Au sujet de l’expulsion des deux mineurs, le JLD rejette la requête, le tribunal administratif suit, « au motif que N. avait des conditions de vie acceptables à Mohéli. Mais sa mère et ses frères et sœurs résident à Mayotte en situation régulière ! », proteste l’avocate. La rétention du majeur, et donc des deux enfants mineurs rattachés, est prolongée.
Me Ghaem fait appel, non suspensif, de cette décision, et saisit cette fois parallèlement le JLD pour la petite T. de 10 ans. Les deux audiences ont lieu le même jour. Comptant sur l’effet de la loi auprès du JLD, elle privilégie l’Appel, en remettant quand même ses 10 pages d’écriture pour la défense de la petite T. « Mais non seulement le juge ne désigne pas d’administrateur ad hoc pour T., mais il reproche à une fillette de 10 ans de ne pas avoir saisi le tribunal à temps ! ». T. repart donc en rétention.
Expulsée, mais avec quel accueil sur place ?
Mais une heure après, la présidente de la Chambre d’Appel relaxe N., évoquant son rattachement « arbitraire » au majeur « avec lequel elle n’a aucun lien de parenté ni d’alliance », et l’acte « erroné » du JLD qui a joint kles 2 procédures. La jeune N. repart avec sa mère du tribunal. On apprendra à la lecture de l’ordonnance de la Chambre d’Appel, l’histoire, compliquée, de cette jeune fille malgache, qui, ayant vécu 13 ans à Mayotte, et repartie en 2007 chez une tante aux Comores, qui l’a chassée du domicile, l’incitant à rejoindre sa mère à Mayotte en kwassa.

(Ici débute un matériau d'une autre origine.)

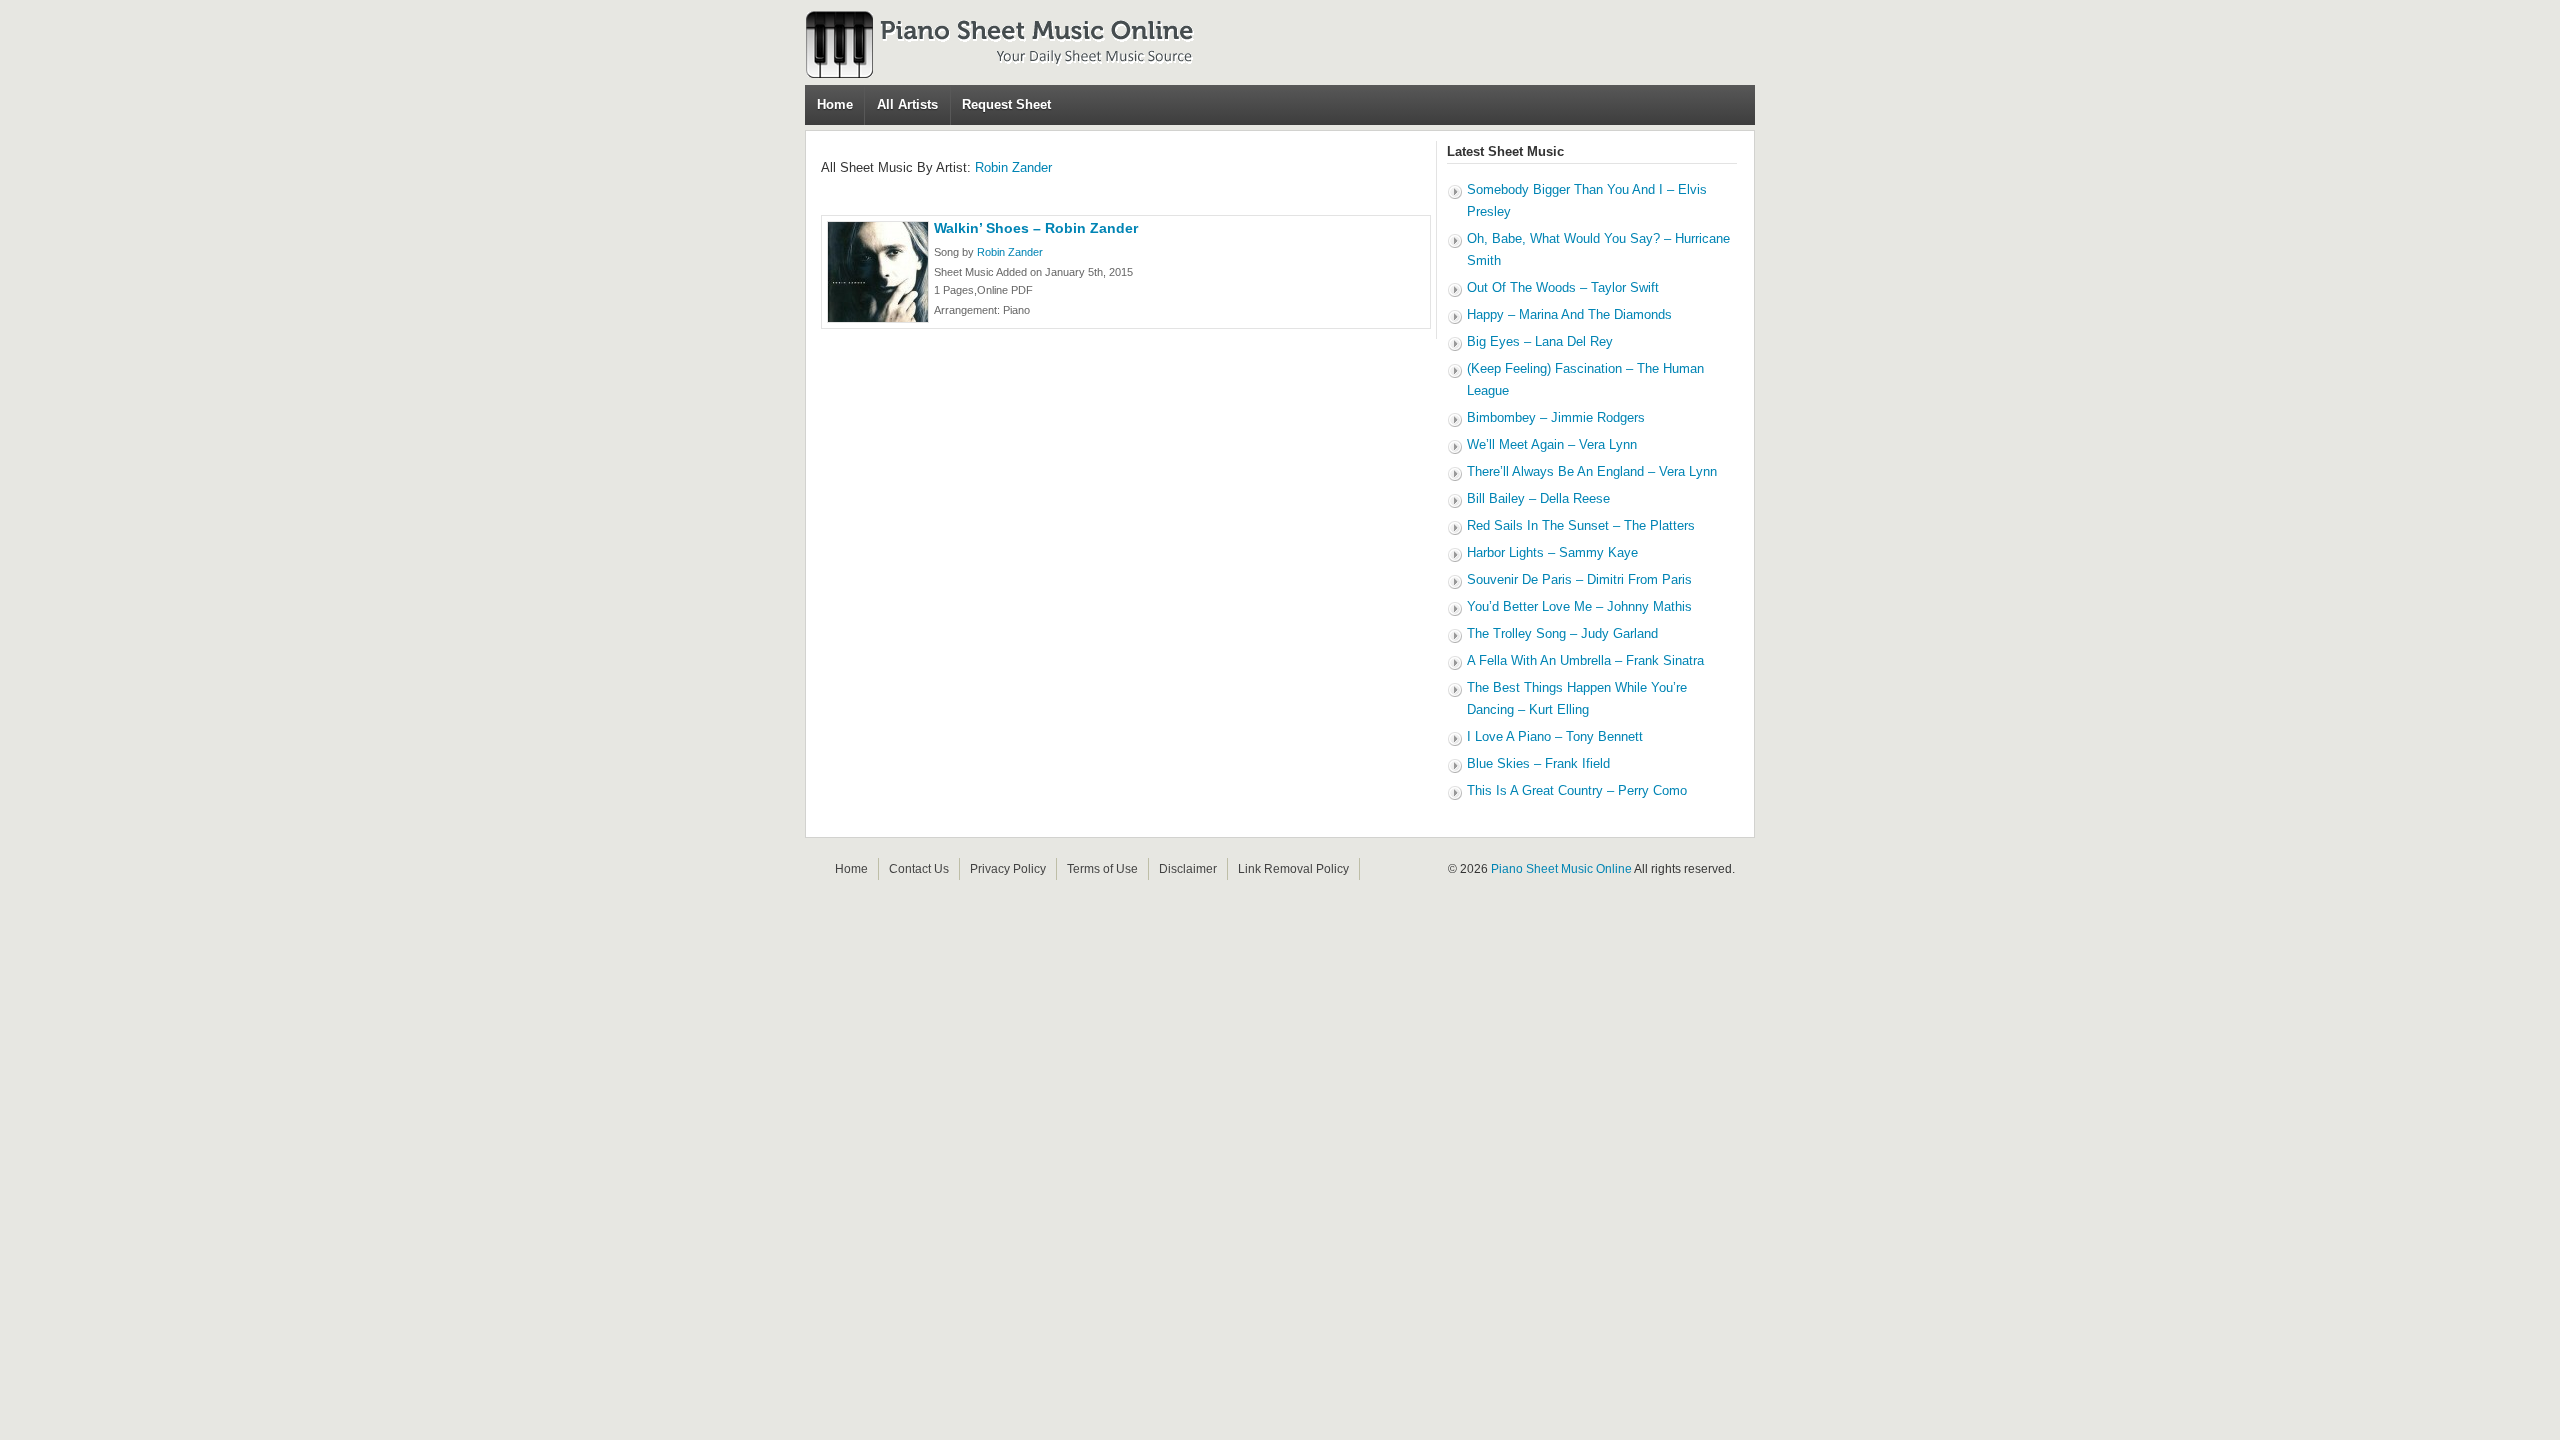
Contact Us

Reste le cas de la petite T., repartie en rétention. Me Ghaem avait fait appel de la décision du JLD, « tout ça bénévolement et en travaillant jusqu’à minuit avec ma collègue Fanny Petit ». Le travail finit par payer, « un autre juge de la Chambre d’Appel prend lui aussi une décision d’annulation de rétention pour la petite, qu’il libère pour avoir été arbitrairement rattachée. »

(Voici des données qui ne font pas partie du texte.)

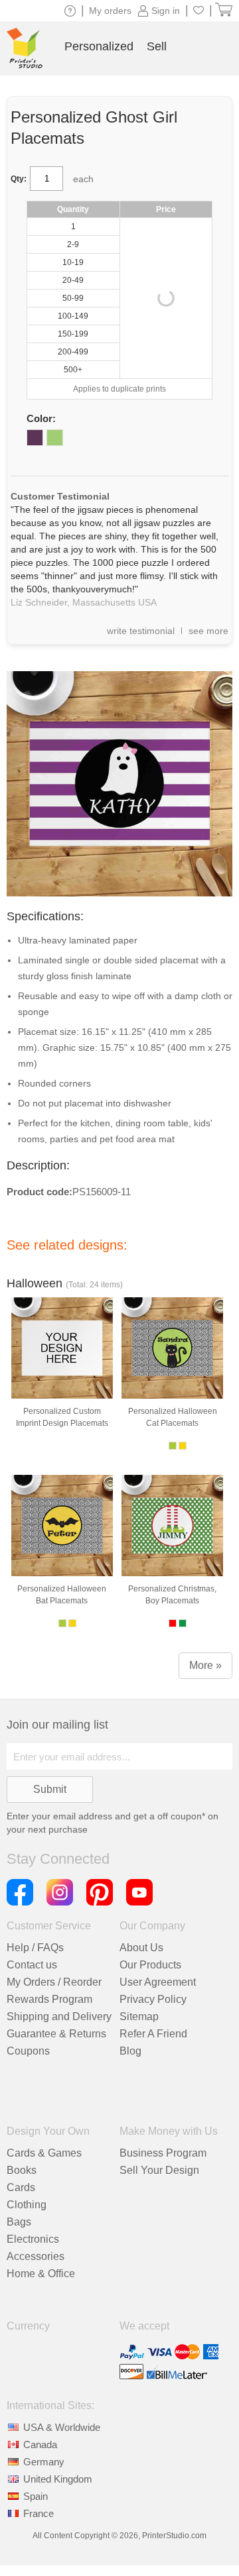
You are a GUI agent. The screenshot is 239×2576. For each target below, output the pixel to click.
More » (205, 1665)
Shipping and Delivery (59, 2016)
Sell (157, 46)
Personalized (98, 46)
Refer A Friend (153, 2033)
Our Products (150, 1964)
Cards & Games (44, 2153)
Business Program (163, 2153)
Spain (35, 2496)
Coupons (28, 2051)
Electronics (33, 2239)
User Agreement (158, 1982)
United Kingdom (57, 2479)
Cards (21, 2187)
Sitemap (139, 2016)
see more (208, 630)
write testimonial (141, 630)
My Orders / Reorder (54, 1982)
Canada (40, 2444)
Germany (43, 2461)
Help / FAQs (35, 1947)
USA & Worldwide (61, 2427)
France (38, 2513)
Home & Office (41, 2273)
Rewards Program (49, 1999)
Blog (130, 2051)
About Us (141, 1947)
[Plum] (35, 437)
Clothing (26, 2204)
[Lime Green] (54, 437)
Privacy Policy (153, 1999)
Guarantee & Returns (56, 2033)
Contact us (32, 1964)
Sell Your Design (159, 2170)
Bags (19, 2221)
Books (22, 2170)
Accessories (35, 2256)
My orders (110, 10)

Saisie par l’avocate, La Cour européenne des Droits de l’Homme avait dès le 24 novembre demandé des précisions au gouvernement français sur les conditions de rétention des jeunes mineurs, et notamment, « quelles sont les mesures prévues par les autorités françaises pour effectuer son renvoi vers les Comores et pour assurer son accueil par sa famille ou des services responsables de la protection des mineurs ? » Me Petit rappelle les 5 arrêts de la CEDH condamnant la France en juillet dernier.
Quant à la fillette de 10 ans, elle devait être prise en charge par l’Aide sociale à l’Enfance (ASE) qui l’a replacée auprès de sa mère.
On retiendra de cette affaire que les JLD n’ont pas encore pris toute la mesure du nouveau rôle que leur confère la loi, qui a été suivie par la Chambre d’Appel. En clair, il faut donner un cadre d’intervention précis à chaque acteur. Il faut dire que cette loi a suffisamment été brandie comme une menace de l’équilibre du territoire, pour rendre des JLD frileux.